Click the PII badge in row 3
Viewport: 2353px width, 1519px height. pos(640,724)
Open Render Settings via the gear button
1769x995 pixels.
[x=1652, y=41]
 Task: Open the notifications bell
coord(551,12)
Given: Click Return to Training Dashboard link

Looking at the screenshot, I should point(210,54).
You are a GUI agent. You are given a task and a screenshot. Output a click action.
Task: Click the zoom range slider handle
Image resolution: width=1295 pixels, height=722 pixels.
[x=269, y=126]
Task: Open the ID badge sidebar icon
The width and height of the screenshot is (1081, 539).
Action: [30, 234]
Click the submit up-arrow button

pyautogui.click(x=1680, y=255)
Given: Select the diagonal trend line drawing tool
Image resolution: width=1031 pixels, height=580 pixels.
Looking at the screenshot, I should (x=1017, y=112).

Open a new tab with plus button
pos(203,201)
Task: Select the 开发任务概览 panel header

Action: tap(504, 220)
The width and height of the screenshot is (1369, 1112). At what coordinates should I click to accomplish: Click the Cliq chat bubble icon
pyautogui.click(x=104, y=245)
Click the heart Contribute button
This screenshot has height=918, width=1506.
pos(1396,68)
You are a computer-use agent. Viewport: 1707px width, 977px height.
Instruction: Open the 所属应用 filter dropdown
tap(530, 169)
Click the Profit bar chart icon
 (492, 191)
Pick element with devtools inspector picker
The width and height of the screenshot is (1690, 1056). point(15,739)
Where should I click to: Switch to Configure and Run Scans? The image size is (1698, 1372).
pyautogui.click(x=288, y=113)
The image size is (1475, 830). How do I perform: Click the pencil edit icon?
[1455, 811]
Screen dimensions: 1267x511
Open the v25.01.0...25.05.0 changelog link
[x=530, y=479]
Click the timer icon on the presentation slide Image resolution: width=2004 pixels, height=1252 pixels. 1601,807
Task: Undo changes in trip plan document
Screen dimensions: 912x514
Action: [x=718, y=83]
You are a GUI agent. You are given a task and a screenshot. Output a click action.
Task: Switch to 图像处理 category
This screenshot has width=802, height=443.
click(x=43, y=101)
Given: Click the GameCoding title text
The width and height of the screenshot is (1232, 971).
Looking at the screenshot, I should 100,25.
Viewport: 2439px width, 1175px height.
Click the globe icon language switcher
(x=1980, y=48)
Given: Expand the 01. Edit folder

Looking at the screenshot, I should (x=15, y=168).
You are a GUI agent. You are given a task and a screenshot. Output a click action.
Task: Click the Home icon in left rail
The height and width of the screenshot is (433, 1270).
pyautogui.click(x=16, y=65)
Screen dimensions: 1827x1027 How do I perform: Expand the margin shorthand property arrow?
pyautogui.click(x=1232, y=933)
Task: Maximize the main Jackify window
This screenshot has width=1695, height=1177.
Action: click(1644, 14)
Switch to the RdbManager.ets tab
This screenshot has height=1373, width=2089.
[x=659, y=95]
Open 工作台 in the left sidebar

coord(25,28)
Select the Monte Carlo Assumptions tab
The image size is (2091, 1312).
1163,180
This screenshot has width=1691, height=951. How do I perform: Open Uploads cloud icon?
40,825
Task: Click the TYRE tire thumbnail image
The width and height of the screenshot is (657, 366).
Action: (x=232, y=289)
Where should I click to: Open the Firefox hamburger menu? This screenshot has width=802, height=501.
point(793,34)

◆ ◆ ◆ ◆ ◆

▶ [Problem statement]: Take the material above and set it down again exactly.

▶ [Written answer]:
Click the PII badge in row 3
Viewport: 2353px width, 1519px height. pos(640,724)
Open Render Settings via the gear button
1769x995 pixels.
[x=1652, y=41]
 Task: Open the notifications bell
coord(551,12)
Given: Click Return to Training Dashboard link

Looking at the screenshot, I should point(210,54).
You are a GUI agent. You are given a task and a screenshot. Output a click action.
Task: Click the zoom range slider handle
Image resolution: width=1295 pixels, height=722 pixels.
[x=269, y=126]
Task: Open the ID badge sidebar icon
The width and height of the screenshot is (1081, 539).
Action: [30, 234]
Click the submit up-arrow button

pyautogui.click(x=1680, y=255)
Given: Select the diagonal trend line drawing tool
Image resolution: width=1031 pixels, height=580 pixels.
Looking at the screenshot, I should (x=1017, y=112).

Open a new tab with plus button
pos(203,201)
Task: Select the 开发任务概览 panel header

Action: tap(504, 220)
The width and height of the screenshot is (1369, 1112). At what coordinates should I click to accomplish: Click the Cliq chat bubble icon
pyautogui.click(x=104, y=245)
Click the heart Contribute button
This screenshot has height=918, width=1506.
pos(1396,68)
You are a computer-use agent. Viewport: 1707px width, 977px height.
Instruction: Open the 所属应用 filter dropdown
tap(530, 169)
Click the Profit bar chart icon
 (492, 191)
Pick element with devtools inspector picker
The width and height of the screenshot is (1690, 1056). point(15,739)
Where should I click to: Switch to Configure and Run Scans? The image size is (1698, 1372).
pyautogui.click(x=288, y=113)
The image size is (1475, 830). How do I perform: Click the pencil edit icon?
[1455, 811]
Screen dimensions: 1267x511
Open the v25.01.0...25.05.0 changelog link
[x=530, y=479]
Click the timer icon on the presentation slide Image resolution: width=2004 pixels, height=1252 pixels. 1601,807
Task: Undo changes in trip plan document
Screen dimensions: 912x514
Action: [x=718, y=83]
You are a GUI agent. You are given a task and a screenshot. Output a click action.
Task: Switch to 图像处理 category
This screenshot has width=802, height=443.
click(x=43, y=101)
Given: Click the GameCoding title text
The width and height of the screenshot is (1232, 971).
Looking at the screenshot, I should 100,25.
Viewport: 2439px width, 1175px height.
Click the globe icon language switcher
(x=1980, y=48)
Given: Expand the 01. Edit folder

Looking at the screenshot, I should (x=15, y=168).
You are a GUI agent. You are given a task and a screenshot. Output a click action.
Task: Click the Home icon in left rail
The height and width of the screenshot is (433, 1270).
pyautogui.click(x=16, y=65)
Screen dimensions: 1827x1027 How do I perform: Expand the margin shorthand property arrow?
pyautogui.click(x=1232, y=933)
Task: Maximize the main Jackify window
This screenshot has width=1695, height=1177.
Action: click(1644, 14)
Switch to the RdbManager.ets tab
This screenshot has height=1373, width=2089.
[x=659, y=95]
Open 工作台 in the left sidebar

coord(25,28)
Select the Monte Carlo Assumptions tab
The image size is (2091, 1312).
1163,180
This screenshot has width=1691, height=951. How do I perform: Open Uploads cloud icon?
40,825
Task: Click the TYRE tire thumbnail image
The width and height of the screenshot is (657, 366).
Action: (x=232, y=289)
Where should I click to: Open the Firefox hamburger menu? This screenshot has width=802, height=501.
point(793,34)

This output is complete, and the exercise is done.